TIL Desk/World/Tokyo-Japan and Russia will hold a new meeting on June 22 in Tokyo to discuss their territorial dispute over the Kuril islands and normalisation of bilateral relations. The meeting on the islands, which lie northeast of Japan’s northern island of Hokkaido, will take place following Prime Minister Shinzo Abe meeting with Russian President Vladimir Putin in May where both heads of state agreed to adopt a “new approach” on the dispute, a news agency reported.
Government representative in charge of Japan-Russia relations Chikahito Harada and Russian Deputy Foreign Minister Igor Morgulov will participate in the new meeting. “We believe that it will be a fruitful discussion that allows for progress,” Japanese Foreign Minister Fumio Kishida said on Friday. Japan’s objective is to achieve a greater rapprochement before the next meeting between Abe and Putin which is scheduled in September in Russia’s far eastern city of Vladivostok where the Japanese leader will attend the East Economic Forum.
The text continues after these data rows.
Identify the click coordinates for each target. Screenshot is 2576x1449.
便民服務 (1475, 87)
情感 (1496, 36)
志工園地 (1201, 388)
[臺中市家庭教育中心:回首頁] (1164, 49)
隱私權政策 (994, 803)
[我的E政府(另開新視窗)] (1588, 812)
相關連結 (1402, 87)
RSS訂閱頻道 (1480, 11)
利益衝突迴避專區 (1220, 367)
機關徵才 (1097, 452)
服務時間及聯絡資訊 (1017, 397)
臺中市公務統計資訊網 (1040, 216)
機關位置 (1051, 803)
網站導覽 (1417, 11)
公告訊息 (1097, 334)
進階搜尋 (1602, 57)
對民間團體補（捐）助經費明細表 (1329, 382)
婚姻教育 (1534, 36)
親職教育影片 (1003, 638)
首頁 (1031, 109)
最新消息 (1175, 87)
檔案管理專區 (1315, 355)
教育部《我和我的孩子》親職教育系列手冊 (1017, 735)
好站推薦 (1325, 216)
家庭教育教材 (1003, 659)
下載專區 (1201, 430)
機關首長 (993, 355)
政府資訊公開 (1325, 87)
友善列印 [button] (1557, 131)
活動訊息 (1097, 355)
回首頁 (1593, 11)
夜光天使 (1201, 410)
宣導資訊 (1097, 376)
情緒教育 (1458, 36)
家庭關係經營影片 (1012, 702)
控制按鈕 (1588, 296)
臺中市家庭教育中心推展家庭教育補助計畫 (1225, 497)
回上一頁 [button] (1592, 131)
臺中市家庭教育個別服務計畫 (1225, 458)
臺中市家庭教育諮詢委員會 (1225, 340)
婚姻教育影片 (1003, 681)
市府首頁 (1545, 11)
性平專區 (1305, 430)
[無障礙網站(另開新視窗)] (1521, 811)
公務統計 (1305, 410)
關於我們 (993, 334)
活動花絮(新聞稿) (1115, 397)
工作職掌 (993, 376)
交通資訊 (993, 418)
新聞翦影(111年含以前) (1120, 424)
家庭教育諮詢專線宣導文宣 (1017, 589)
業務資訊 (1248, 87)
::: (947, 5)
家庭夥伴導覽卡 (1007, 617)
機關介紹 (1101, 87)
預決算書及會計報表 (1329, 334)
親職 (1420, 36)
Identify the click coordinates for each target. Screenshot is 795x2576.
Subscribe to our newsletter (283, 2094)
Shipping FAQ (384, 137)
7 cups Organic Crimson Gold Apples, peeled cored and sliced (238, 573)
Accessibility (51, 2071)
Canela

Tokyo and Moscow have recently taken steps towards reconciliation despite some reluctance from Washington, who advocates Russia’s isolation in retaliation for its military intervention in Ukraine and Syria. Japan and Russian maintain a territorial dispute over the Kuril islands, controlled by Moscow since Japan’s surrender in the Second World War in 1945, a conflict that has prevented the two countries from signing a peace treaty.